According to the team of scientists —led by the Omacha Foundation, with support from the Wildlife Conservation Society, Whale and Dolphin Conservation Society and WWF-Colombia — the results obtained in previous expeditions helped confirm that the Amazon dolphin populations are in better condition than those surveyed in the Orinoco River.
“The river count showed that although the dolphins face various threats, such as pollution, they have been able to survive in the Amazon in Colombia,” said Sauo Usma, WWF-Colombia’s Freshwater Programme Coordinator.
“We have noticed a change in the places where they are found, rather than a change in the number of individuals.”
The overall aim of the survey is to gather data on one of the endangered freshwater species in the world in order to design a management and monitoring plan, as well as get to know the state of the rivers and watersheds of some of South America’s largest rivers.

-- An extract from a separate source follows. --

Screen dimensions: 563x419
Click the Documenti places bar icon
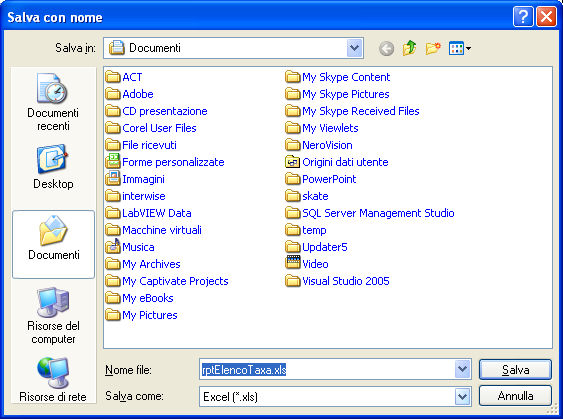click(53, 244)
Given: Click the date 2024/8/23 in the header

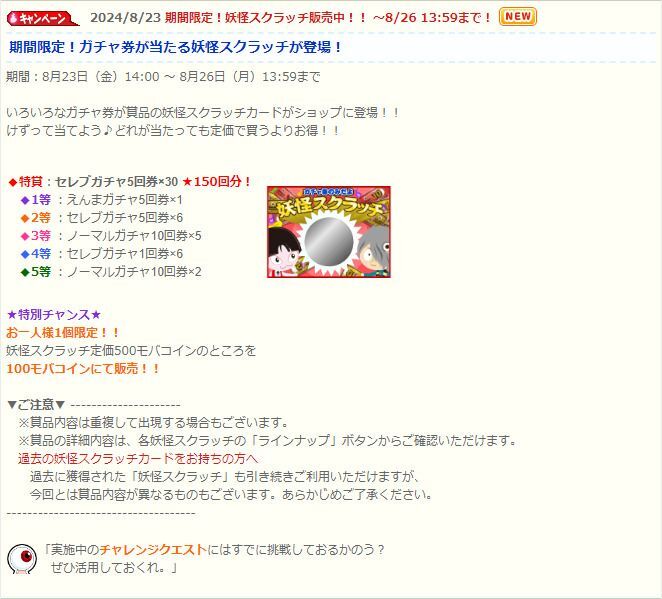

In previous legs of the expedition the team recorded: 270 dolphins in Venezuela (June 2006); 40 in Ecuador (July 2006); 131 on Colombia’s Meta River (August 2006); and 818 in Peru (September 2006).
A fifth and last expedition is planned for Bolivia between May and June 2007.
“Once we complete the Bolivian part of the survey, we will finally have dependable results on the state of river dolphin populations in the Orinoco and the Amazon basins,” Usma said.
“More importantly, we will be able to consolidate the necessary resources to set in motion a conservation strategy for these iconic species.”
• The pink river dolphin (Inia geoffrensis), also known as the boto, is found in lowland fast flowing, white-water rivers, clearwater or blackwater rivers. The species is also present in the largest tributaries, lakes, confluences and seasonally flooded forests. It depends on healthy fish populations for its survival. Historically, the boto has been spared human persecution because of the belief that it has special powers. Today however, it is increasingly viewed by fishermen as an unwanted competitor for fish. The boto can get tangled up in fishing nets, or suffer wounds by colliding with boats.
• The grey river dolphin (Sotalia fluviatilis) is darker and smaller than the boto, with a shorter snout and a distinctive triangular dorsal fin.